### Assignment
Switch every "Image resolution" in the items below to "Screen size" and leave the rest of each line untouched.

=== Records supplied ===

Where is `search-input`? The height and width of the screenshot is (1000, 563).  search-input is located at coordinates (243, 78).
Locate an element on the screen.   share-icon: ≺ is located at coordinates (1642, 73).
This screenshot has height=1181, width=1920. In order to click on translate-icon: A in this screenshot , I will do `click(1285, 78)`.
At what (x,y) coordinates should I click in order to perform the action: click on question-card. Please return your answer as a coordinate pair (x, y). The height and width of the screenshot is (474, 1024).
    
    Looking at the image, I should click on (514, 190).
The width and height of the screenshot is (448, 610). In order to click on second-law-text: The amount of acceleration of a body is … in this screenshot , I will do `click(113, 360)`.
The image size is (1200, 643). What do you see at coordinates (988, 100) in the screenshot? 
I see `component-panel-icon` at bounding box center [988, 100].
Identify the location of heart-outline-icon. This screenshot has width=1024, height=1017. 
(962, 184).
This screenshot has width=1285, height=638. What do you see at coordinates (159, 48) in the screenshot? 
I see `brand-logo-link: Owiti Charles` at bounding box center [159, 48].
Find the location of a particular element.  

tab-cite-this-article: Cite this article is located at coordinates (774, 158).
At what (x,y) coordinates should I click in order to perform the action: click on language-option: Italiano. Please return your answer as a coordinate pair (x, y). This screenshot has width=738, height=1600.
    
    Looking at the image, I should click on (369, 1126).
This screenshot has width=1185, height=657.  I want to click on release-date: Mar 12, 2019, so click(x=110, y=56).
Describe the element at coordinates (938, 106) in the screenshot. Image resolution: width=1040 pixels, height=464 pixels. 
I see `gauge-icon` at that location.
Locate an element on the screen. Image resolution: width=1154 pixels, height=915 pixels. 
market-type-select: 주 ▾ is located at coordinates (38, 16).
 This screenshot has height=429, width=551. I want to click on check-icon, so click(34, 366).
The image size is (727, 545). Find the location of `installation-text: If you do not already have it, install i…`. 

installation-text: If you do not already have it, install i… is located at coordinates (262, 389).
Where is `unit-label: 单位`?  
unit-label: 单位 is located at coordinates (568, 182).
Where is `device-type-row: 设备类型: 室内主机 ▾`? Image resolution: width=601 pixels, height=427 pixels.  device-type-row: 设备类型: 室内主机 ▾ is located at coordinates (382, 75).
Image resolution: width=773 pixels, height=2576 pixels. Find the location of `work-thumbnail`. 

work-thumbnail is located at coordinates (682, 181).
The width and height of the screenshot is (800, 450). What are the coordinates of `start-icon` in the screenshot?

===

### Task response
Where is `search-input`? The height and width of the screenshot is (1000, 563).  search-input is located at coordinates (243, 78).
Locate an element on the screen.   share-icon: ≺ is located at coordinates (1642, 73).
This screenshot has height=1181, width=1920. In order to click on translate-icon: A in this screenshot , I will do `click(1285, 78)`.
At what (x,y) coordinates should I click in order to perform the action: click on question-card. Please return your answer as a coordinate pair (x, y). The height and width of the screenshot is (474, 1024).
    
    Looking at the image, I should click on (514, 190).
The width and height of the screenshot is (448, 610). In order to click on second-law-text: The amount of acceleration of a body is … in this screenshot , I will do `click(113, 360)`.
The image size is (1200, 643). What do you see at coordinates (988, 100) in the screenshot? 
I see `component-panel-icon` at bounding box center [988, 100].
Identify the location of heart-outline-icon. This screenshot has width=1024, height=1017. 
(962, 184).
This screenshot has width=1285, height=638. What do you see at coordinates (159, 48) in the screenshot? 
I see `brand-logo-link: Owiti Charles` at bounding box center [159, 48].
Find the location of a particular element.  

tab-cite-this-article: Cite this article is located at coordinates (774, 158).
At what (x,y) coordinates should I click in order to perform the action: click on language-option: Italiano. Please return your answer as a coordinate pair (x, y). This screenshot has width=738, height=1600.
    
    Looking at the image, I should click on (369, 1126).
This screenshot has width=1185, height=657.  I want to click on release-date: Mar 12, 2019, so click(x=110, y=56).
Describe the element at coordinates (938, 106) in the screenshot. Screen size: width=1040 pixels, height=464 pixels. 
I see `gauge-icon` at that location.
Locate an element on the screen. Screen size: width=1154 pixels, height=915 pixels. 
market-type-select: 주 ▾ is located at coordinates (38, 16).
 This screenshot has height=429, width=551. I want to click on check-icon, so click(34, 366).
The image size is (727, 545). Find the location of `installation-text: If you do not already have it, install i…`. 

installation-text: If you do not already have it, install i… is located at coordinates (262, 389).
Where is `unit-label: 单位`?  
unit-label: 单位 is located at coordinates (568, 182).
Where is `device-type-row: 设备类型: 室内主机 ▾`? Screen size: width=601 pixels, height=427 pixels.  device-type-row: 设备类型: 室内主机 ▾ is located at coordinates (382, 75).
Screen size: width=773 pixels, height=2576 pixels. Find the location of `work-thumbnail`. 

work-thumbnail is located at coordinates (682, 181).
The width and height of the screenshot is (800, 450). What are the coordinates of `start-icon` in the screenshot?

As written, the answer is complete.